Ce Traité vise à soutenir la conservation ex-situ et in-situ de la biodiversité cultivée, et reconnaît la contribution des agriculteurs dans la conservation et la mise en valeur des ressources phytogénétiques (Articles 5 et 6). Il reconnaît également les droits de ces agriculteurs à conserver, ressemer, protéger et vendre leurs semences, à promouvoir l’utilisation durable des ressources phytogénétiques (Article 9).
Extraits :
Article 6
a) élaborer des politiques agricoles loyales encourageant, selon qu’il convient, la mise en place et le maintien de systèmes agricoles diversifiés qui favorisent l’utilisation durable de la diversité biologique agricole et des autres ressources naturelles.
b) Promouvoir, selon qu’il convient, une utilisation accrue des plantes cultivées, des variétés et des espèces sous-utilisées, locales ou adaptées aux conditions locales.
Or, la majorité des pays signataires interdisent l’exercice des droits des paysans, les remplaçant par les droits privés de propriété intellectuelle (DPI) sur les semences.
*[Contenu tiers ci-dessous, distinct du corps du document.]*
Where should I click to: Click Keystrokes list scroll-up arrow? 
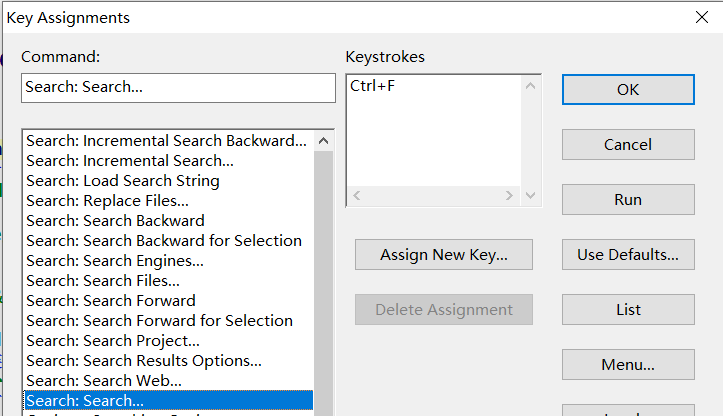pos(530,86)
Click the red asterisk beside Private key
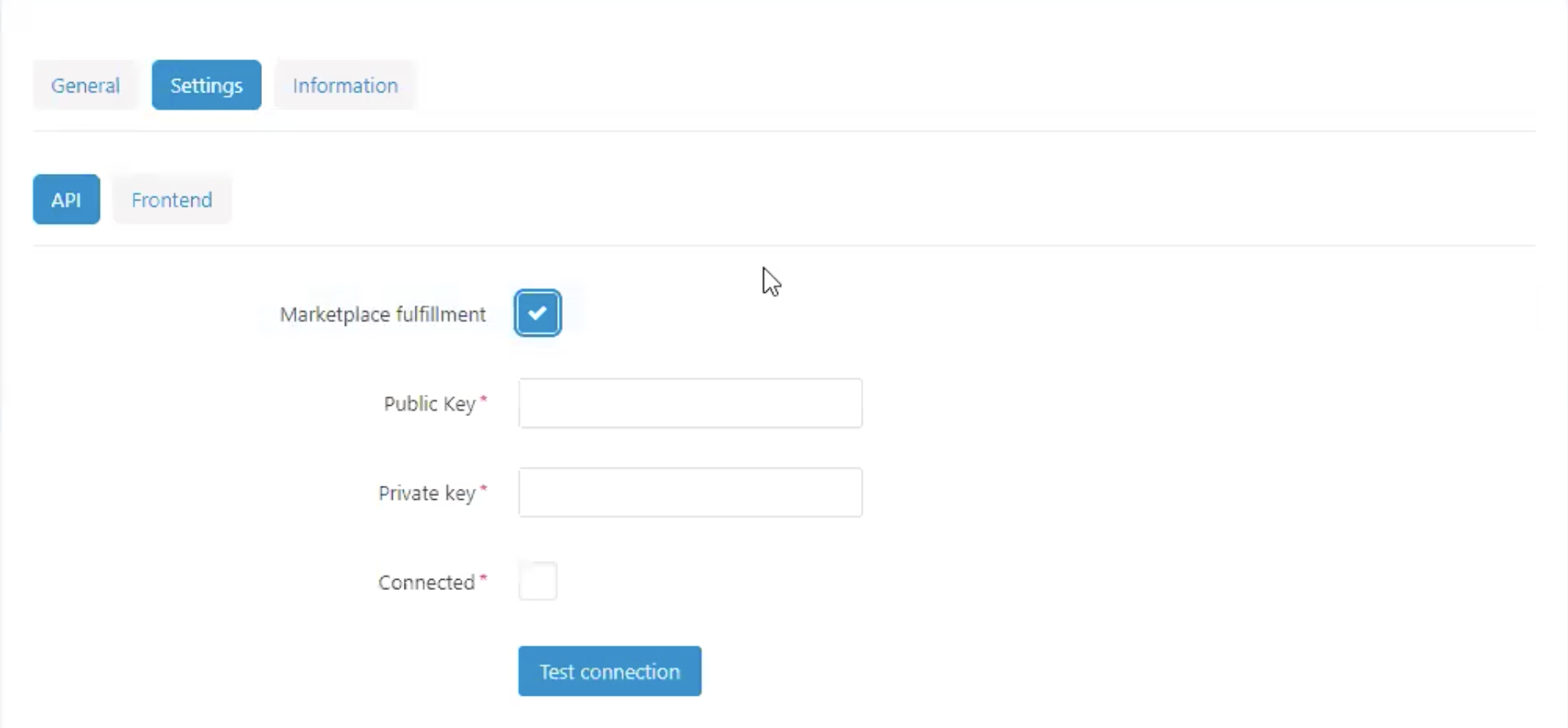1568x728 pixels. (483, 489)
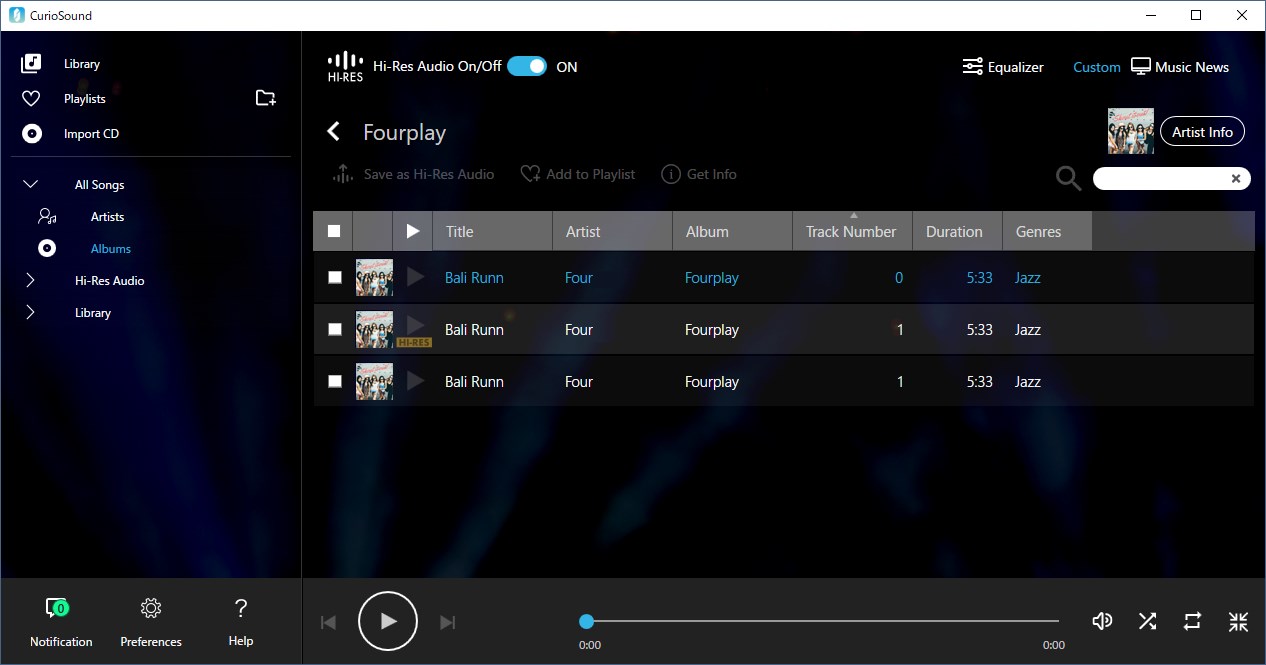Open the search magnifier icon
The height and width of the screenshot is (665, 1266).
[x=1067, y=177]
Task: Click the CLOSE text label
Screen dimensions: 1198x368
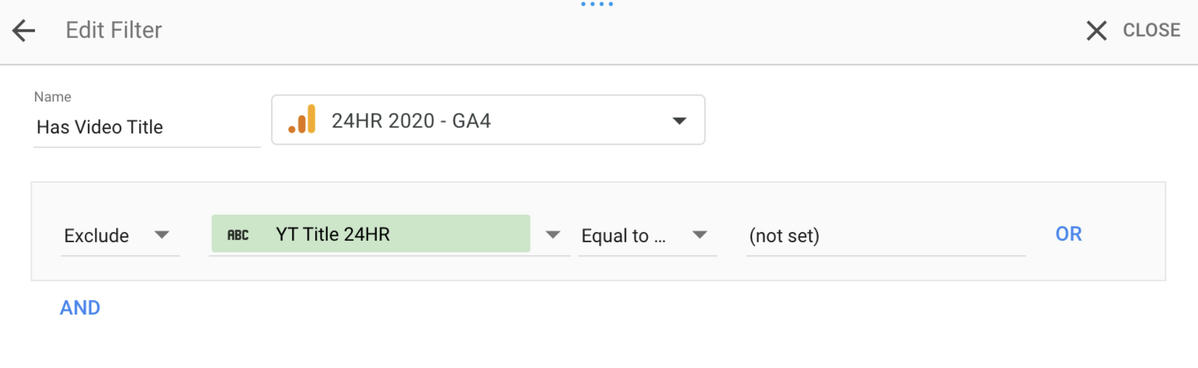Action: [x=1151, y=31]
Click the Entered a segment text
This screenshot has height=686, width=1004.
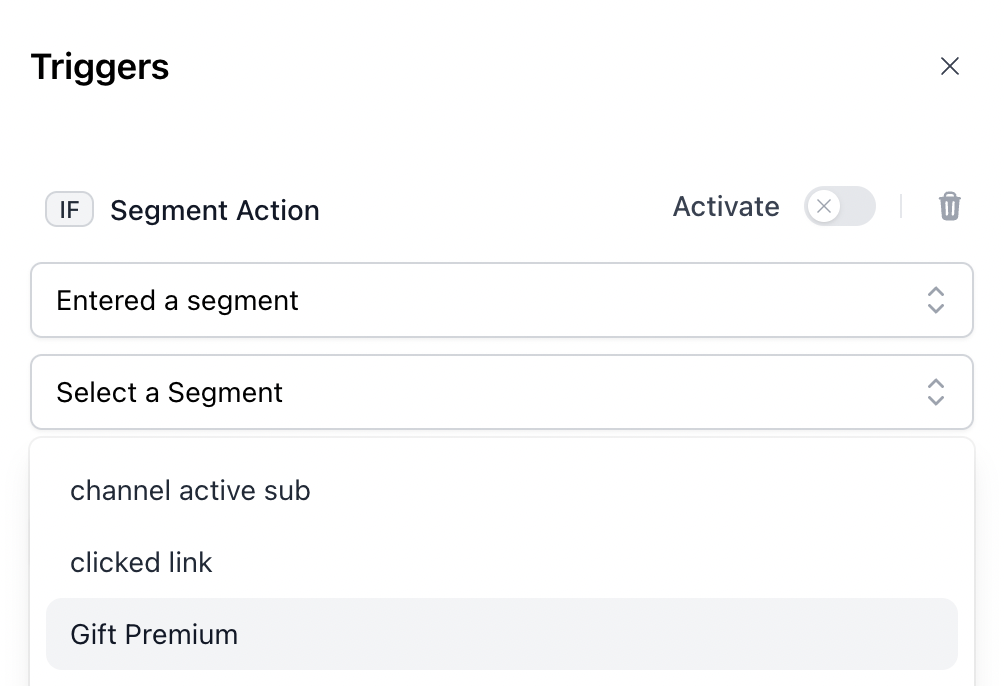pos(177,300)
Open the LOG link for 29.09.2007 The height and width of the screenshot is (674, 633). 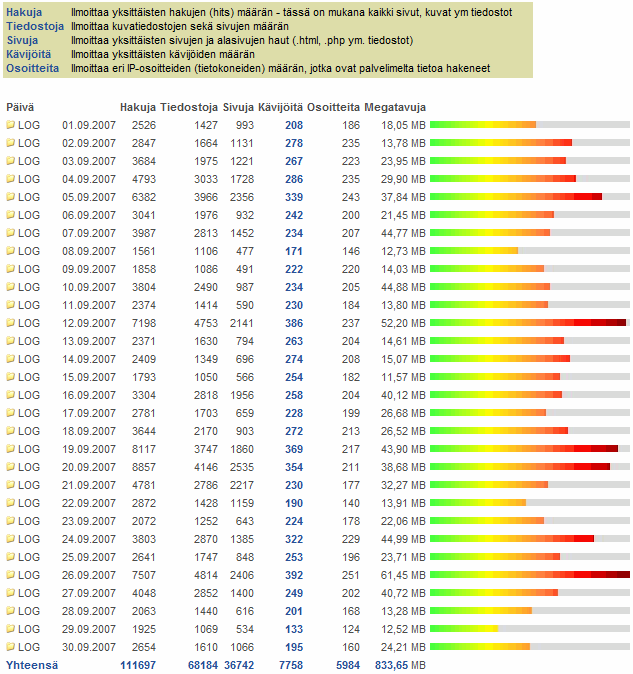[29, 629]
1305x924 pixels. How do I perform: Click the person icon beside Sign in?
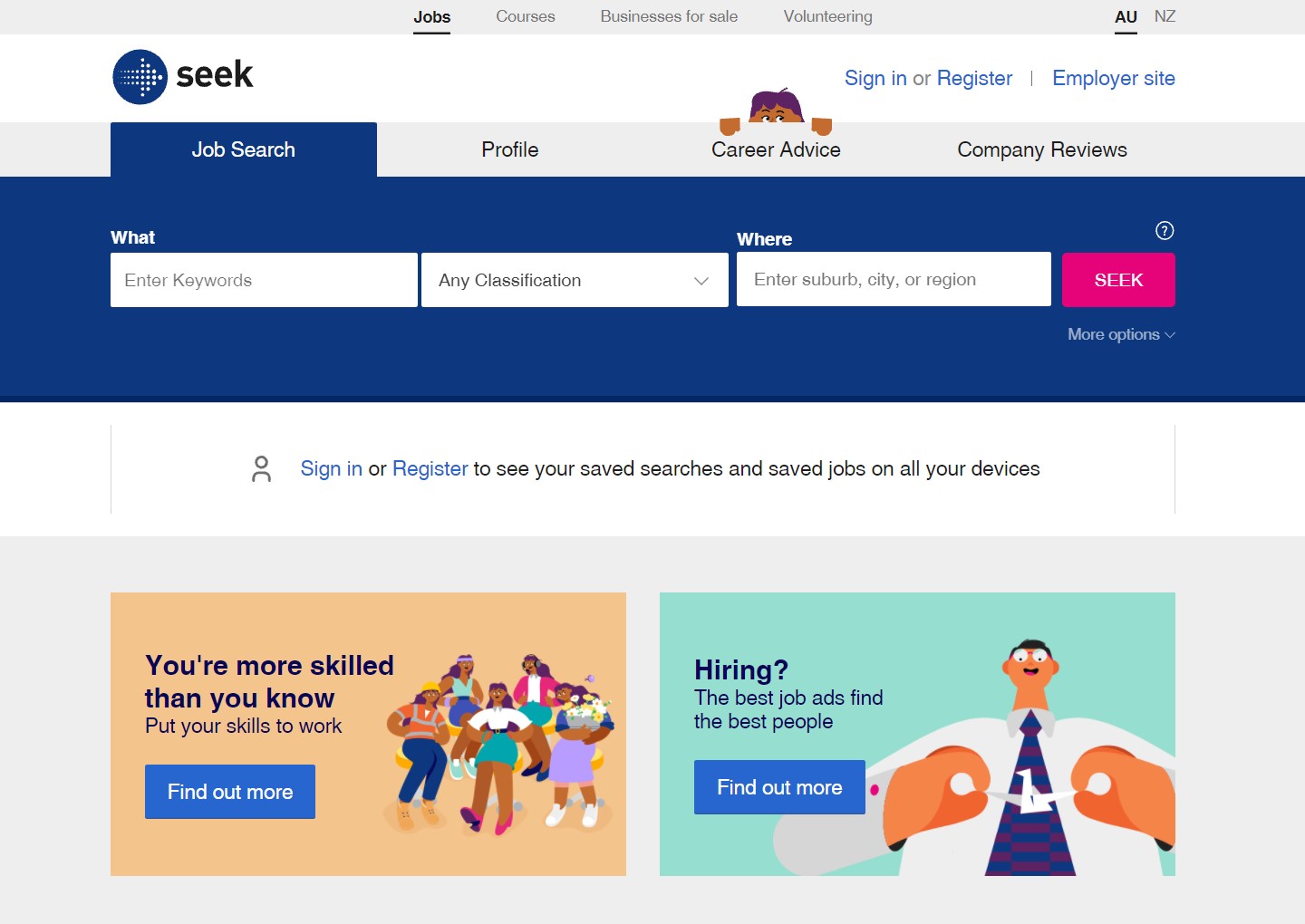[x=262, y=468]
Ce qui favorise la dizaine de firmes multinationales de se proclamer propriétaire de l’ensemble de la biodiversité existante, d’établir des brevets , de créer des semences industrielles non reproductibles trop chères pour les petits paysans qui ne peuvent les racheter chaque année. Elles détruisent les cultures vivrières, les systèmes sociaux, culturels et les savoirs traditionnels des communautés paysannes et des peuples indigènes.
Cette politique agressive est contraire à la protection des droits des paysans définis dans le TIRPAA.